→ **Work to be completed**: Output nothing but the lines from the one holding "This screenshot has width=1186, height=480." to the end of the listing. Reproduce them exactly, without the pictures.

(Material for the task Opens)

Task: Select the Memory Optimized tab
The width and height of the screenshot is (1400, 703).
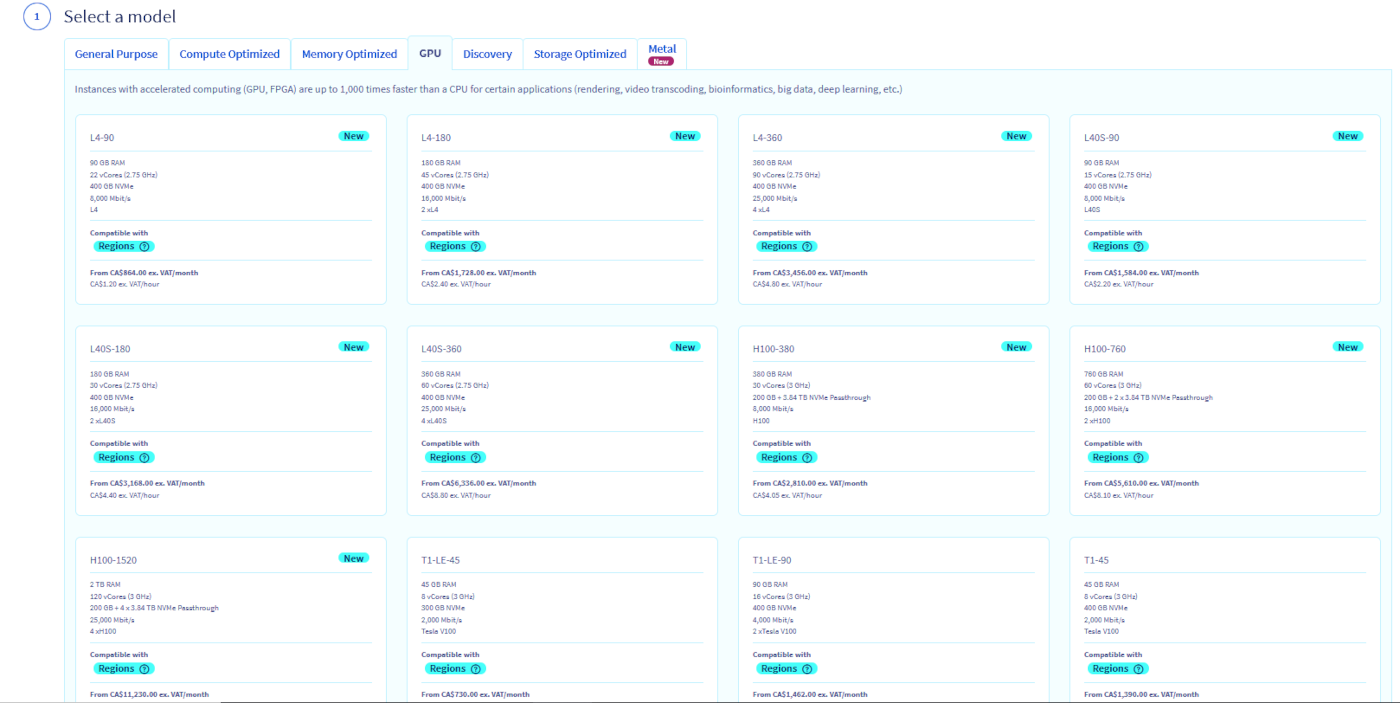Action: tap(349, 54)
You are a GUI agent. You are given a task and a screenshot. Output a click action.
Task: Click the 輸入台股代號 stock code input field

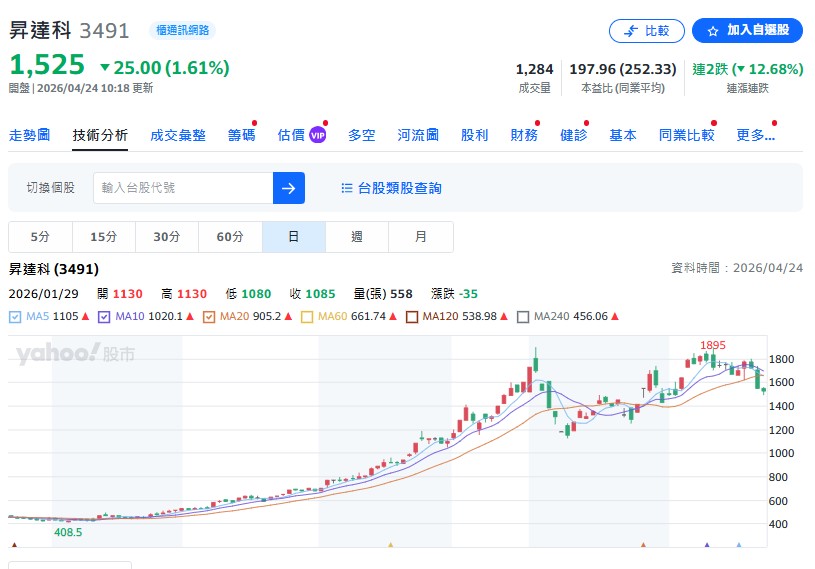click(x=182, y=188)
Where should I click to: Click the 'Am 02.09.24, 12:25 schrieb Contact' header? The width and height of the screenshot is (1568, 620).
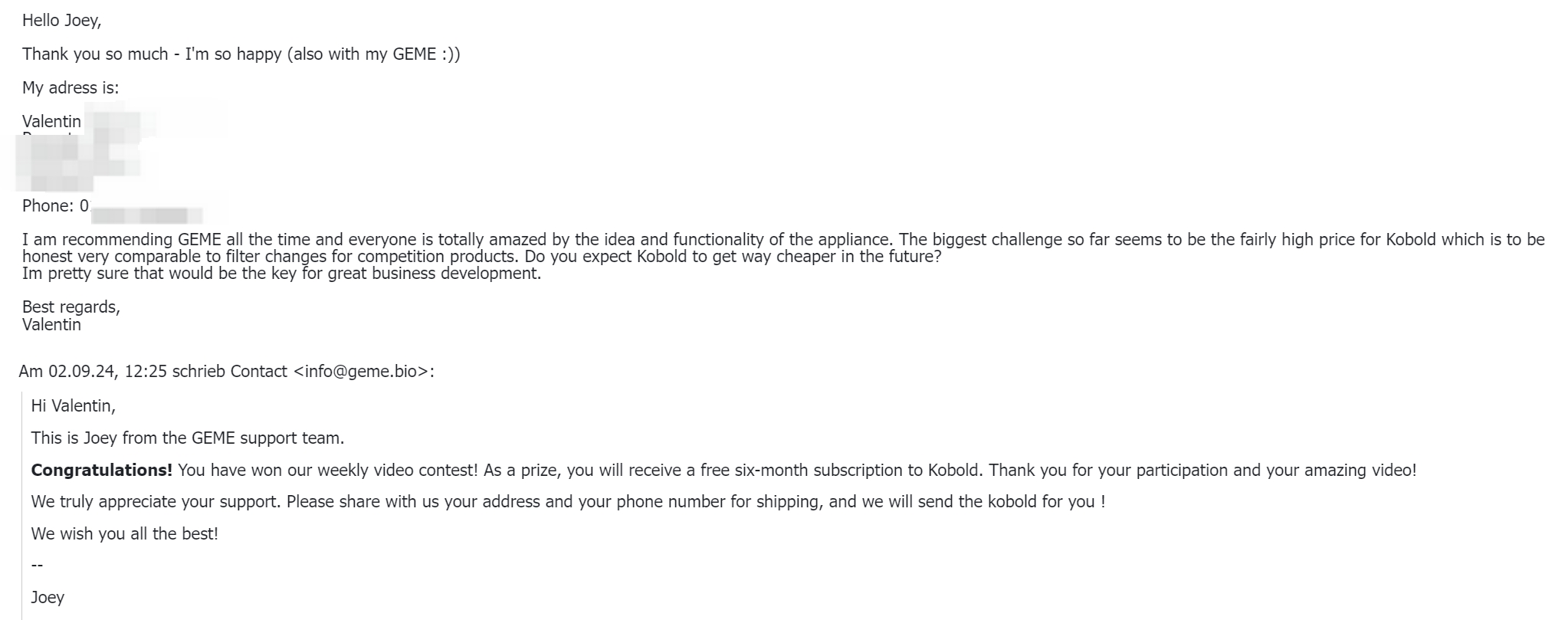point(153,372)
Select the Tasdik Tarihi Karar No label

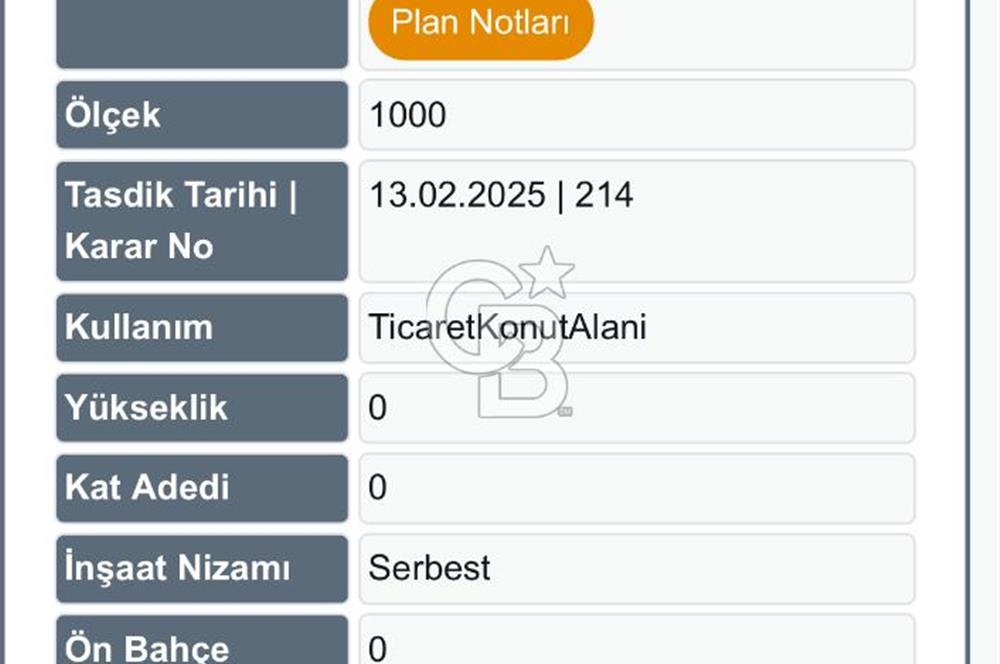click(x=202, y=220)
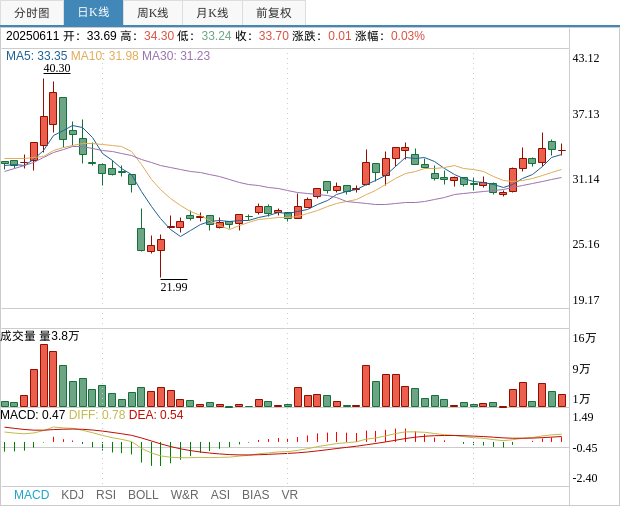Switch indicator to KDJ
This screenshot has width=620, height=506.
pyautogui.click(x=72, y=495)
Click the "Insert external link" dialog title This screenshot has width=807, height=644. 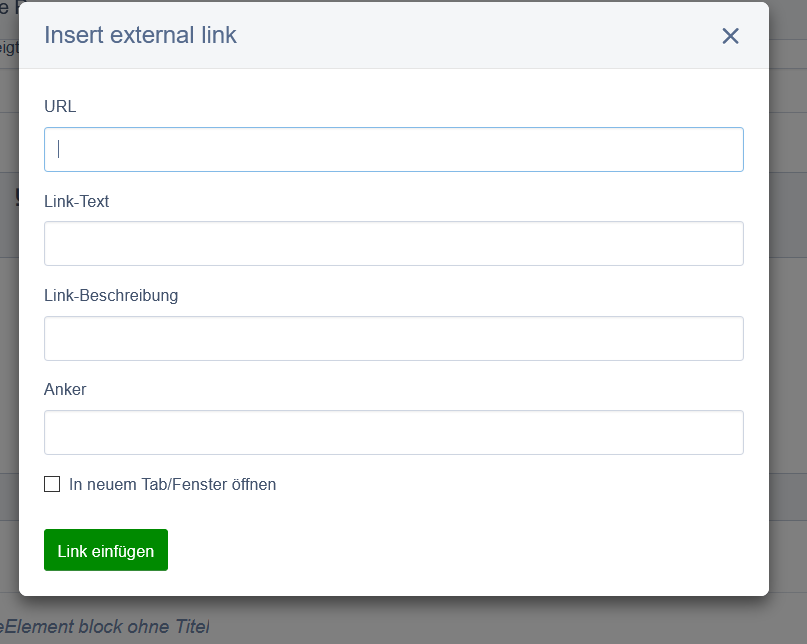[140, 36]
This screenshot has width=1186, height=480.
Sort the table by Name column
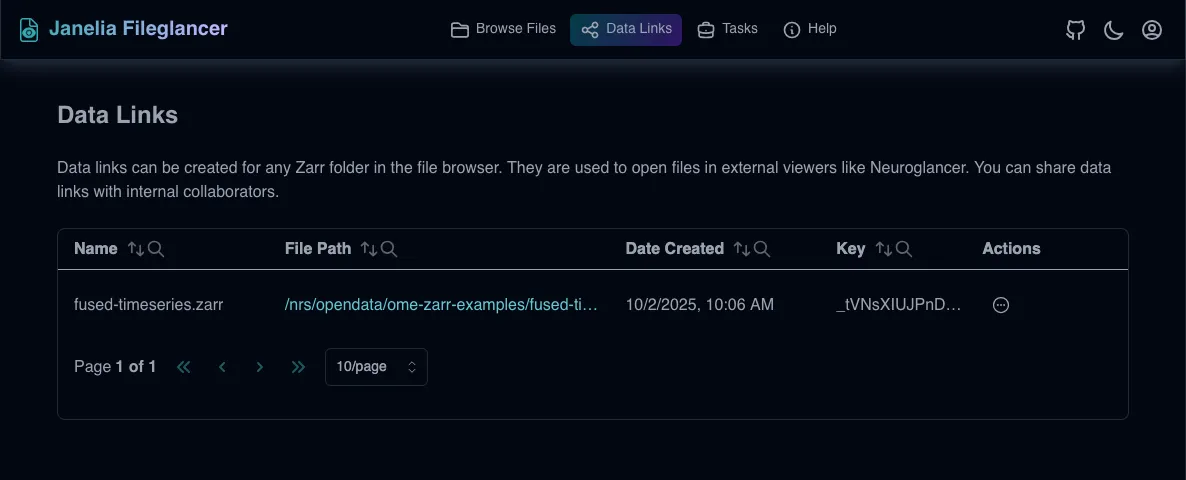click(x=136, y=249)
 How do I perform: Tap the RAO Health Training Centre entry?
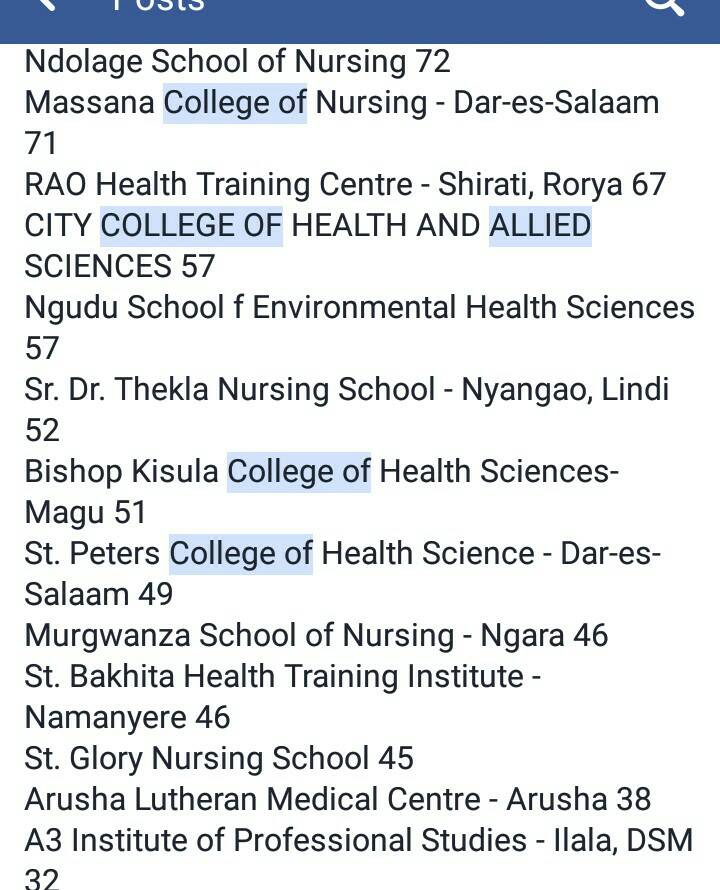click(345, 185)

(Material for the task Closes)

→ **The answer**:
This screenshot has width=1186, height=480.
Sort the table by Name column
click(x=136, y=249)
 How do I perform: Tap the RAO Health Training Centre entry?
click(345, 185)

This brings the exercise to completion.